Models like Aave's and Compound's use piecewise linear or kinked formulas where the slope of the interest rate curve increases sharply after a specified optimal utilization rate (often ~80-90%).

conclusion
IMPLEMENTATION CHECKLIST

Conclusion and Next Steps

This guide has covered the core principles of DeFi interest rate model design. The final step is to synthesize these concepts into a production-ready implementation.

A robust interest rate model is more than a mathematical formula; it's a dynamic economic engine for a lending protocol. Your model must balance three competing objectives: capital efficiency for lenders, borrower accessibility, and protocol solvency. The JumpRateModelV2 and WhitePaperInterestRateModel from Compound provide excellent, audited starting points. Remember to parameterize your model based on realistic assumptions about your target asset's volatility and the expected utilization range.

Before deploying, conduct extensive simulations. Use historical price data for your collateral asset to stress-test the model under extreme market conditions like the March 2020 crash or the LUNA collapse. Monitor key metrics: utilization rate spikes, reserve factor accrual, and the speed of rate adjustments. Tools like Foundry's fuzzing and forked mainnet tests are essential for identifying edge cases where the model could fail or be exploited.

Your work doesn't end at deployment. An effective model requires continuous monitoring and governance. Implement off-chain analytics to track model performance against real-world usage. Be prepared to adjust kink, multiplier, or jumpMultiplier parameters via governance proposals if the market behavior of the asset deviates from initial forecasts. Transparent communication about parameter changes is critical for maintaining user trust.
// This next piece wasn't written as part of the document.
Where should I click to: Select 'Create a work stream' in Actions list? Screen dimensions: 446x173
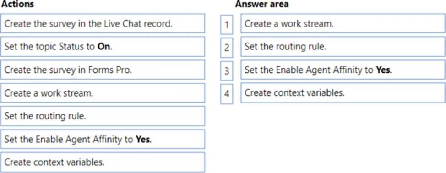click(103, 93)
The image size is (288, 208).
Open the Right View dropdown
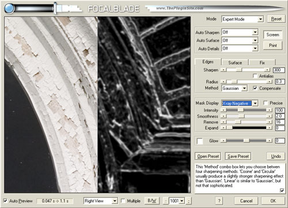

For further learning, study the implementations of advanced models. Aave's stable and variable rate models, Euler's asset-tiered borrowing, and newer LLAMMA-style models for volatile collateral offer insights into next-generation design. The Compound Finance documentation and OpenZeppelin contracts remain indispensable resources for understanding the secure integration of these models into a larger protocol.

To proceed, fork and modify a battle-tested model from a major protocol, deploy it on a testnet like Sepolia, and create a simple UI to visualize the interest rate curve. Engage with the developer community on forums like the Ethereum Research forum to present your design and gather feedback. The next step is to move from theory to a verified, on-chain implementation.